Exercise → For the entries below, state how many lines contain the string "agent". Add nothing else.

Stored records:
■ ■ ■

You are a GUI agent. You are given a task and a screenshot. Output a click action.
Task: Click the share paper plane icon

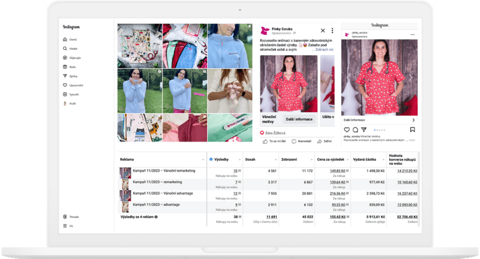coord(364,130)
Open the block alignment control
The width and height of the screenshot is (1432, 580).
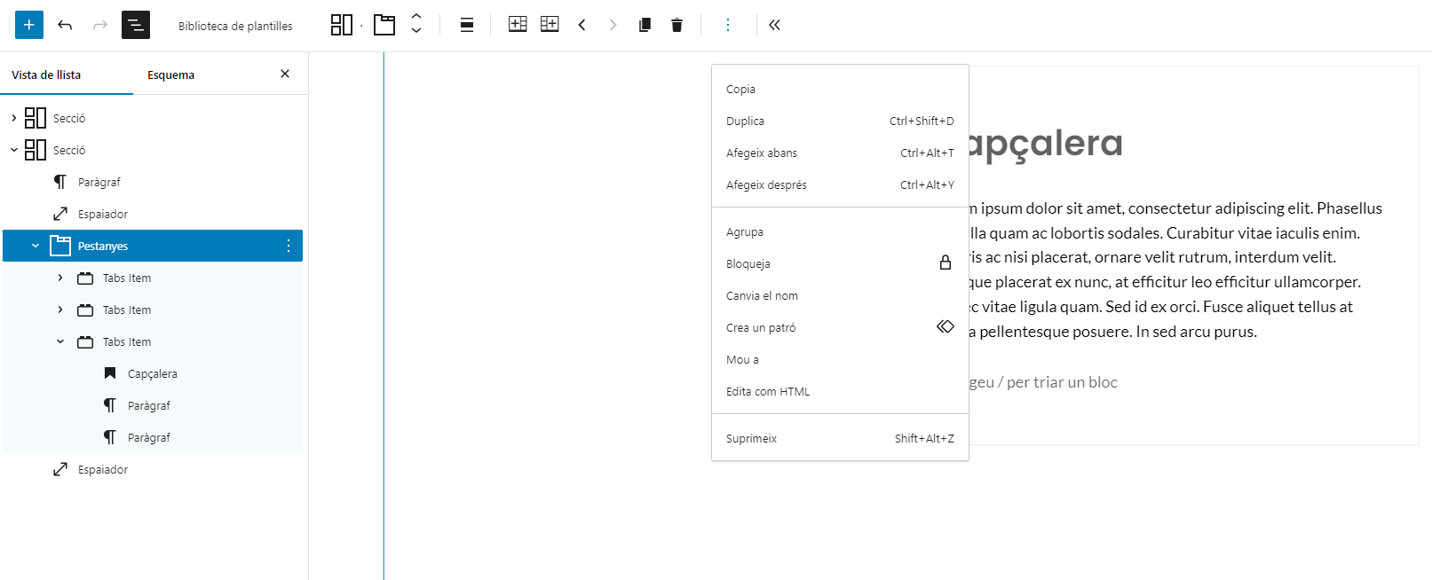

■ ■ ■

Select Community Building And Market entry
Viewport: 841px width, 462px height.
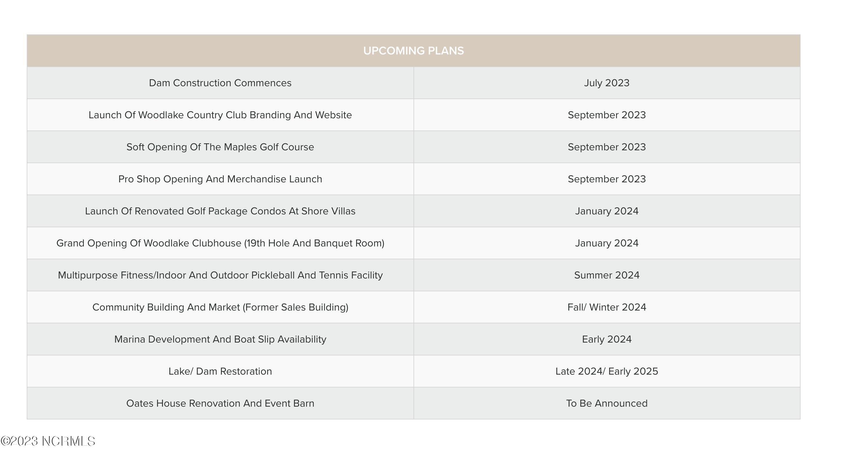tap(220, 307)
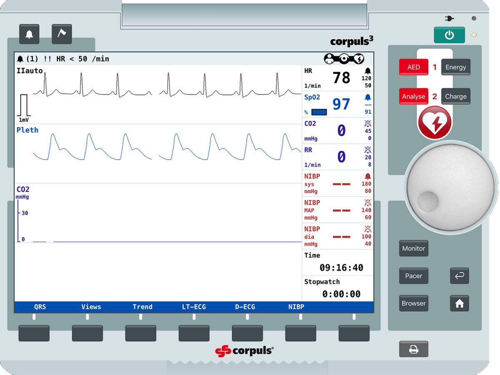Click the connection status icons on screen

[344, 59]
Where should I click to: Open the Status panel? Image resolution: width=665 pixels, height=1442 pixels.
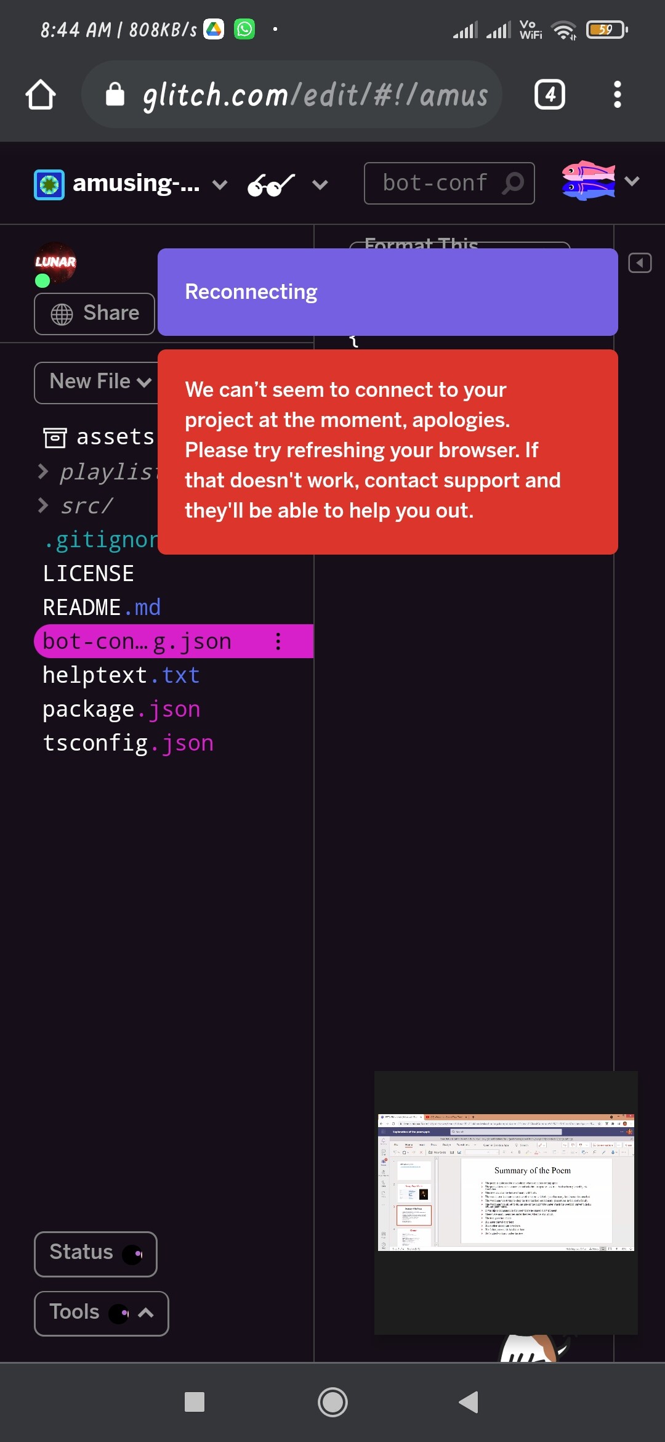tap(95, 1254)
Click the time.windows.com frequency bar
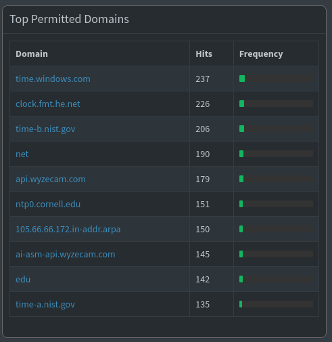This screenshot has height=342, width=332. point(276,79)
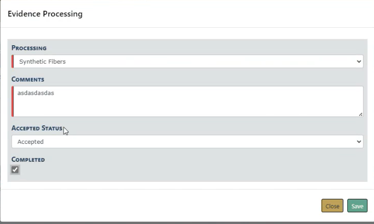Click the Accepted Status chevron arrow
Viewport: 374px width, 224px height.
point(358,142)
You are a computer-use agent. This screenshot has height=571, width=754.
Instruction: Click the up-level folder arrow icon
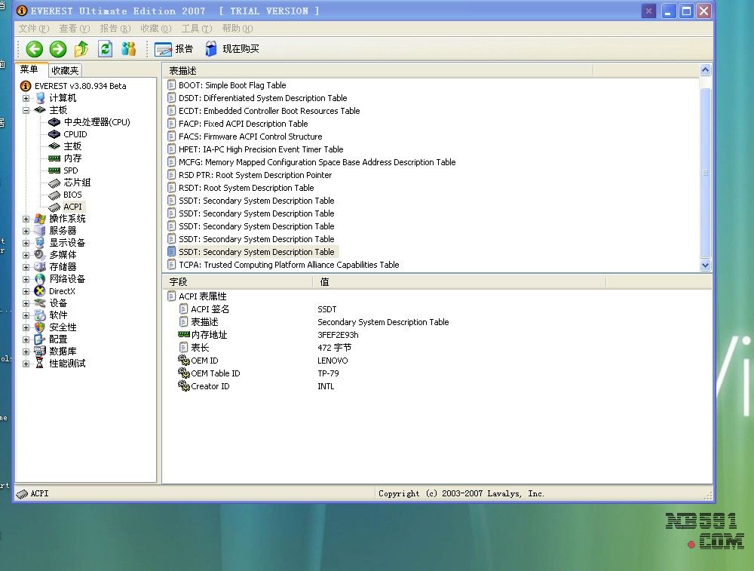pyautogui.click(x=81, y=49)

■ ■ ■

Answer box → 2